Gnocchi mit Tomate, Basilikum und Ricotta. Jan Maier und Tobias Becker verwenden die mehlig kochende Laura von Bauer Henseler aus Stommeln.

Rhabarber isst man meist als Grütze oder verarbeitet ihn in Kuchen. Wie verwenden Sie das Gemüse noch?

Maier: Aus der Not, weil wir keine Lust mehr hatten, Würfel zu schneiden, haben wir geschälte Stangen in Gläsern eingeweckt als Pickles in einem süß-sauren Sud. Das hält sich sehr lange und schmeckt toll, wenn man es zu einem herzhaften Gericht gibt.

Welchem unbekannten regionalen Gemüse sollte man dringend eine Chance geben?

Maier: Ganz klar dem Maiwirsing, das ist quasi unser Vogel des Jahres. Wirsing gibt es ja zweimal im Jahr und dieser frühe Wirsing, der so ganz lose blättrig wächst wie eine Riesenblüte, ist unfassbar vielfältig. Man kann alle Strünke mitessen. Das ist eine ganz andere Welt als der dichte Herbstwirsing, für den brechen wir supergerne eine Lanze. Als Frühlingsgemüse ist das überragend. Einfach mal bei Marktständen nachfragen.

Auf dem Grill sind vegane Fleischersatzprodukte ein großer Trend. Wie bewerten Sie die veganen Buletten, die es jetzt überall zu kaufen gibt?

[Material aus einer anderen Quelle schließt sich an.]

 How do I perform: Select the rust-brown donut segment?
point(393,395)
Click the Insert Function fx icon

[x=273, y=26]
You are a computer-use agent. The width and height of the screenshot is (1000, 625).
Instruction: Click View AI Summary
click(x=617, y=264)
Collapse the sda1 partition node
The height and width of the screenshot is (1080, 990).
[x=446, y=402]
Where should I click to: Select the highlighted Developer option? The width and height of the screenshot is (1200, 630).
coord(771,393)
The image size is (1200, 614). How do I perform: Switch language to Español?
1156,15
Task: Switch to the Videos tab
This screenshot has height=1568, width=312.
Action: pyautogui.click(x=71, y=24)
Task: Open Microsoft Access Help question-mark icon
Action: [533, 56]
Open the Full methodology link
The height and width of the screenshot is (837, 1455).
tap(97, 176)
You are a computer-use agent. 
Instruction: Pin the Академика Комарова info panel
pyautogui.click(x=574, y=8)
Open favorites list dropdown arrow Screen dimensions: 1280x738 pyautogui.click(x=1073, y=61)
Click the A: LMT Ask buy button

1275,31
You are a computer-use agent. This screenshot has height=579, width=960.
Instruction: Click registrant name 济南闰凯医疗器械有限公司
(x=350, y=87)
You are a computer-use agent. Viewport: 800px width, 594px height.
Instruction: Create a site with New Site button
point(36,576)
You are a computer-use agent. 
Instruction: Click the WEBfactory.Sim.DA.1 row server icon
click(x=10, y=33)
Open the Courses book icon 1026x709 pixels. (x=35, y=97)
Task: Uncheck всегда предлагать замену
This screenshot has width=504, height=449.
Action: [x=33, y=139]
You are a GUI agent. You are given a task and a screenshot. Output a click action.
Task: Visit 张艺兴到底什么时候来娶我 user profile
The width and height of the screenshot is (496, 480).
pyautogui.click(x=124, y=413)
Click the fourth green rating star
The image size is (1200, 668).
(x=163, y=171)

Becker: Für uns zeigt das vor allem, wie festgefahren Menschen in ihrem Denken sind. Wenn ich kein Fleisch esse, möchte ich trotzdem beim Grillen dabei sein und unbedingt ein Ersatzprodukt haben. Meistens ist das aber aus Soja gemacht, das in den USA angebaut wird und hat nichts mit Nachhaltigkeit zu tun. Die meisten Produkte haben außerdem unglaublich viel Fett. Das spricht für mich alles dagegen. Ich plädiere dafür, kreativ zu sein. Schmeiß mal eine Stange Lauch auf den Grill oder einen Maiwirsing und guck mal, was passiert. Das sind unfassbare Geschmackserlebnisse.

Maier: Das hat viel mit Mut und Komfortzone zu tun. Die Lebensmittelindustrie holt uns gut ab, man muss sich nichts Neues überlegen, wenn man einen veganen Burger kauft. Mein bester vegetarischer Burger in Köln bestand aus einem großen gegrillten Portobello-Pilz. Das war toll. Nicht imitieren wie Beyond Meat – sondern kreieren.

Was würden Sie neben dem Pilz denn noch empfehlen, wenn ich nun mal gerne einen fleischlosen Burger auf dem Grill haben will?

Becker: Für mich ist Grünkern das Non-Plus-Ultra, wenn ich etwas mit Kraft und Geschmack machen und kein Fleisch verwenden soll.

Maier: Auf jeden Fall. Der hat eine schöne Struktur und Räucher-Aromen. Und das sage ich, obwohl ich ein bisschen grünkern-traumatisiert bin. Als es früher noch diese ganzen Biorestaurants gab, die aussahen wie Kantinen, gab es ja überall Grünkern-Bratlinge. Und das kann auch böse in die Hose gehen.